Dr. Anne Madden here. I used to work for a company that looked for soil bacteria that could produce novel antibiotics. As part of that research I had to work with deadly pathogens to see if the new antibiotics would kill them. I got to work with Yersinia pestis (the black death) and Bacillus anthracis (it makes anthrax). I was also working with MRSA and VRE. Each microbe needs to be handled carefully, and with great respect. What always surprised me was that the very closest relatives of these microorganisms are often completely harmless, and sometimes even beneficial to our health. For example, one species of “staph” can cause infections, while another species that lives on our skin actually helps prevent these infections. There are trillions of microorganisms in this world and each one has a story.

Could geneedited microbes be an untapped actor to passive greenhousegas capturing solutions?
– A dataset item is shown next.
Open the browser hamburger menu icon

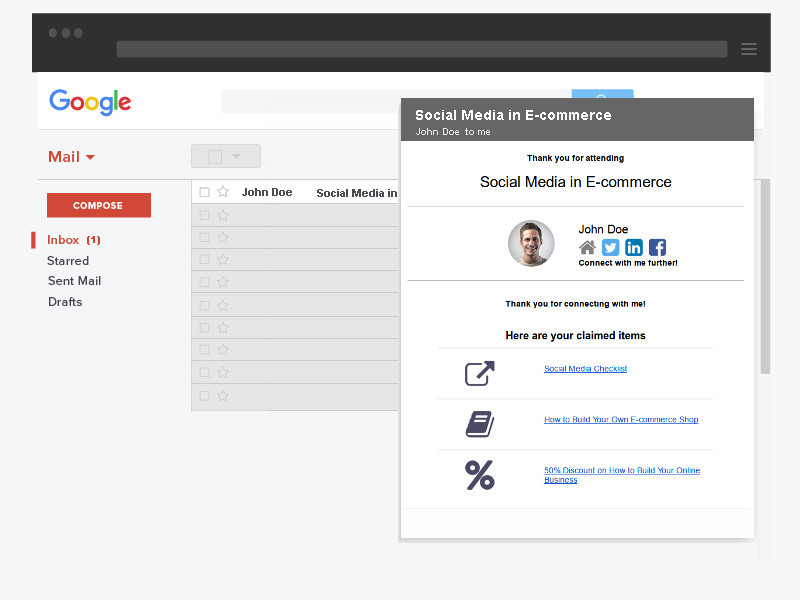748,49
Yes. Definitely. There is some work on this now. But microbes offer extraordinary solutions. We might not even need transgenic microbes. Often we just need to make certain microbes more common to get more benefit from them. We’ve discovered, for example, microbes that can turn the waste from the paper pulp industry into energy. We didn’t need to add any new genes, they can just do it as is, off nature’s shelf.

We’ve also discovered new yeasts that live in wasps and bumblebees that make better, cheaper sour beers. Some of the yeasts we’ve found in insects are even capable of producing the building blocks of biodegradable plastics. Other ‘wild’ microorganisms are naturally capable of producing antibiotics (that’s where we get many of them from.) A fungus that you can find in your carpet right now makes our best cholesterol lowering medication. Many fungi that are related to mildews make our vitamins and a bacterium that lives in a plant makes the goo (xanthan gum) that is used in many foods, cosmetics, and toothpastes to produce a creamy texture.
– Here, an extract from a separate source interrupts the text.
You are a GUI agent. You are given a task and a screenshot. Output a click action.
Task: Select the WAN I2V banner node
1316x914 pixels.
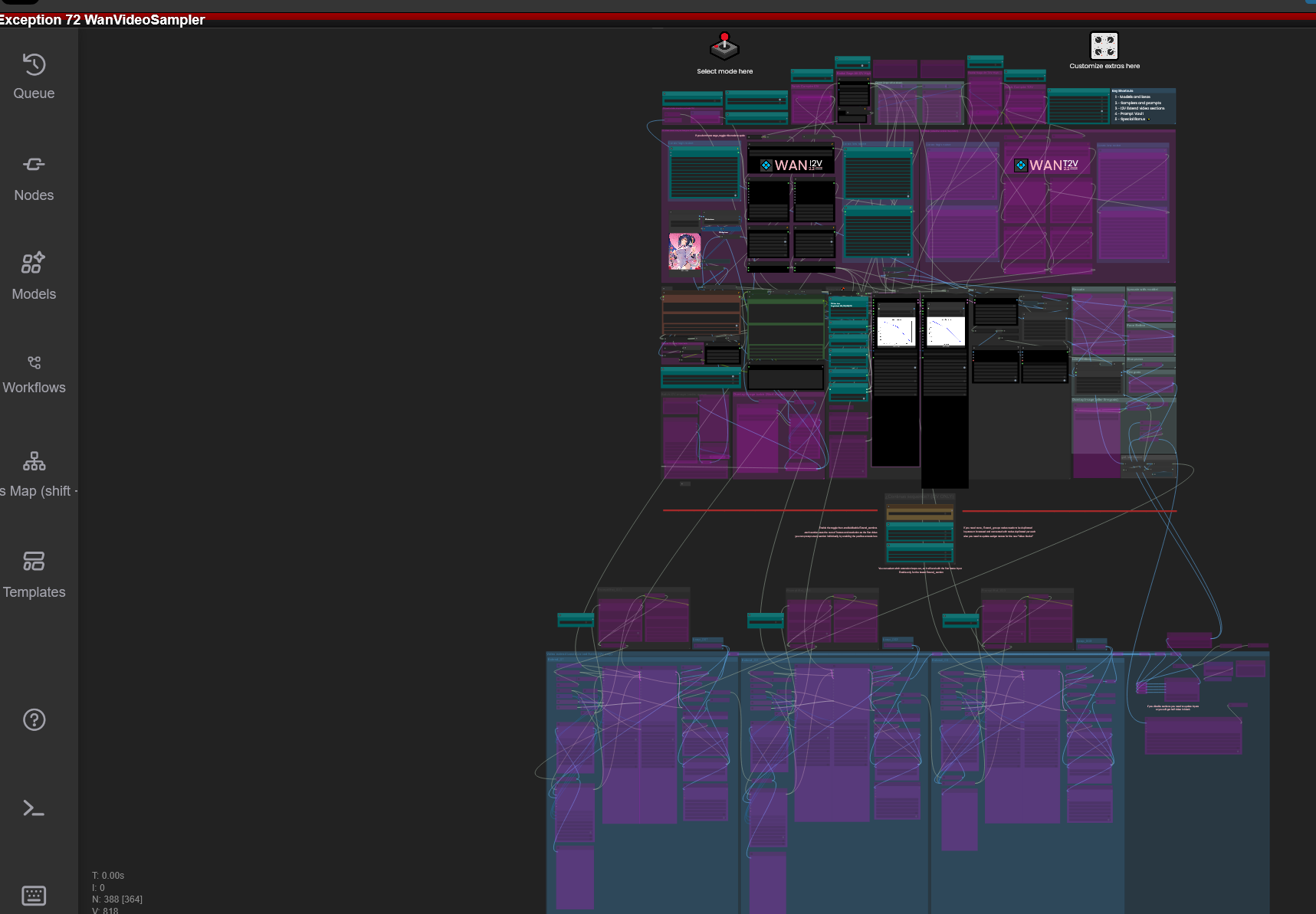tap(791, 165)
We are not limited by what microorganisms can do, but by what we dream they can do.

How beneficial is something like Kombucha? Is it just a drop in the ocean of our gut bio-dome or does it actually make a difference?


Great question! I would say both, to some extent. On the one hand, if you have a healthy, stable community of diverse gut microbes, then any supplemental (“probiotic”) microbes will have a hard time making a permanent home in your gut – even if they do amazing things. Luckily, the microbes in kombucha produce helpful compounds when they ferment the tea – so even if the microbes themselves can’t stick around, you still get a nice dose of vitamins and antioxidants in every glass of kombucha.
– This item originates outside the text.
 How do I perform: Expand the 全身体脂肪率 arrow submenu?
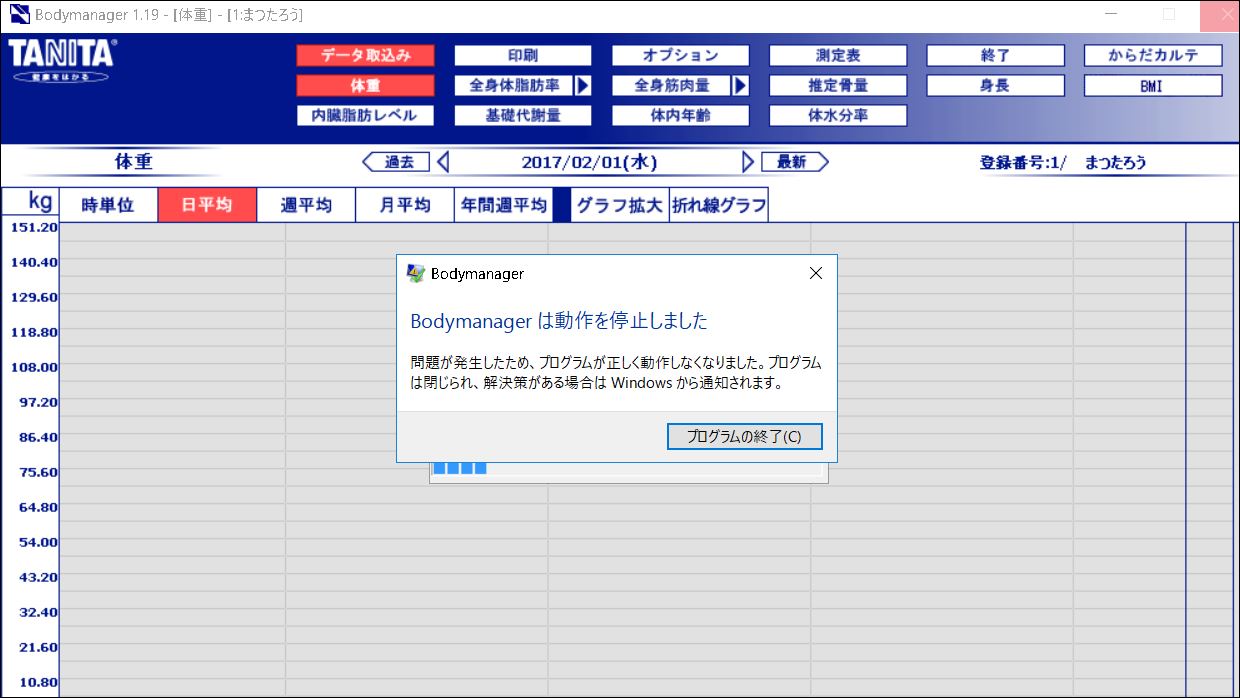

As climate changes and more northern landscapes, such as tundra, begin to thaw do you perceive any potential dangers from the exposure of ancient microbes once trapped in ice or permafrost?


One the one hand – yes, tundra thaw will undoubtedly release microbes that modern human and animal populations haven't been in contact with for a long time (or, ever). So our immune systems are more likely to be susceptible (poorly adapted) to these "novel" diseases.

But some of these novel microorganisms may also have abilities that are beneficial – or they may be the keys to understanding how microbes (including diseases) evolve over time, and how the immune system recognizes and interacts with different strains.